The PCAOB actions resulted from misconduct by partners and staff members of Deloitte Brazil who issued false audit reports concerning the financial statements and internal control of an airline client, and then attempted to cover up the violations by improperly altering work papers and other documents, providing false testimony and otherwise obstructing a PCAOB inspection and subsequent board investigation. As it so often is, the cover-up was far worse than the underlying offenses.

As stated by the PCAOB:

Deloitte Brazil committed these violations through several personnel who were at the time some of its most senior partners, and who were entrusted with leadership and governance roles in the Firm during various stages of the misconduct, as well as through other partners and staff on two audit engagement teams. The leaders who supervised and directed this misconduct not only set a tone of disregard for compliance with PCAOB rules and standards and PCAOB oversight, but also actively thwarted that oversight, to the detriment of investors.

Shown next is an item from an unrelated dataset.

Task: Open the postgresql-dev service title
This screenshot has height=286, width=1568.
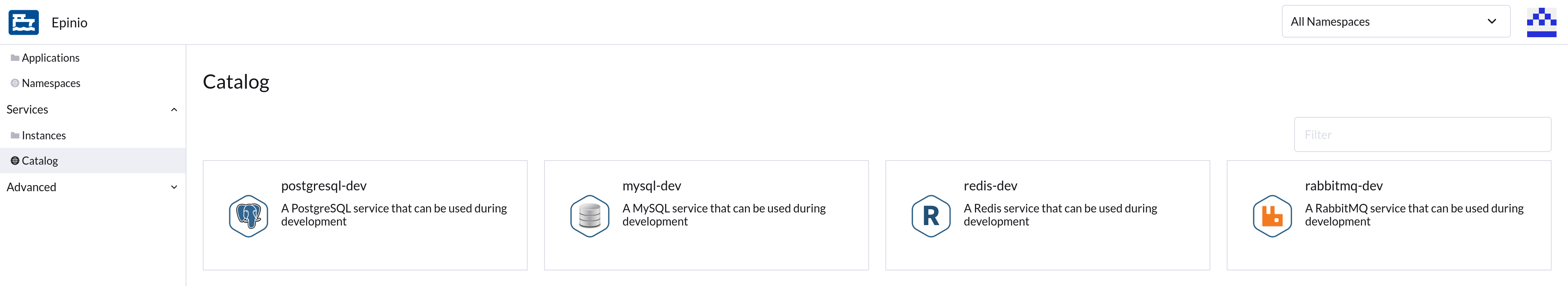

In a December 2016 order, Deloitte Brazil admitted to many of the PCAOB’s allegations of wrongdoing, and agreed to a series of remedial undertakings. The firm also consented to pay a record $8 million fine, and several individuals were sanctioned for their participation in the scheme.

The PCAOB alleged that Morrell knew that the firm provided improperly altered work papers to the PCAOB, and that he concurred in the plan to continue misleading the PCAOB. In the order, the PCAOB noted that Morrell was chairman of the firm's Policy Committee, and was "one of the partners with the most responsibility for setting an appropriate tone and establishing controls concerning integrity, ethics, and compliance" at the firm.

Araújo served both on the Policy Committee and the Executive Committee of Deloitte Brazil. He refused a board demand to appear and testify concerning his possible knowledge of or participation in the firm's provision of false documents and information to the PCAOB Division of Enforcement and Investigations.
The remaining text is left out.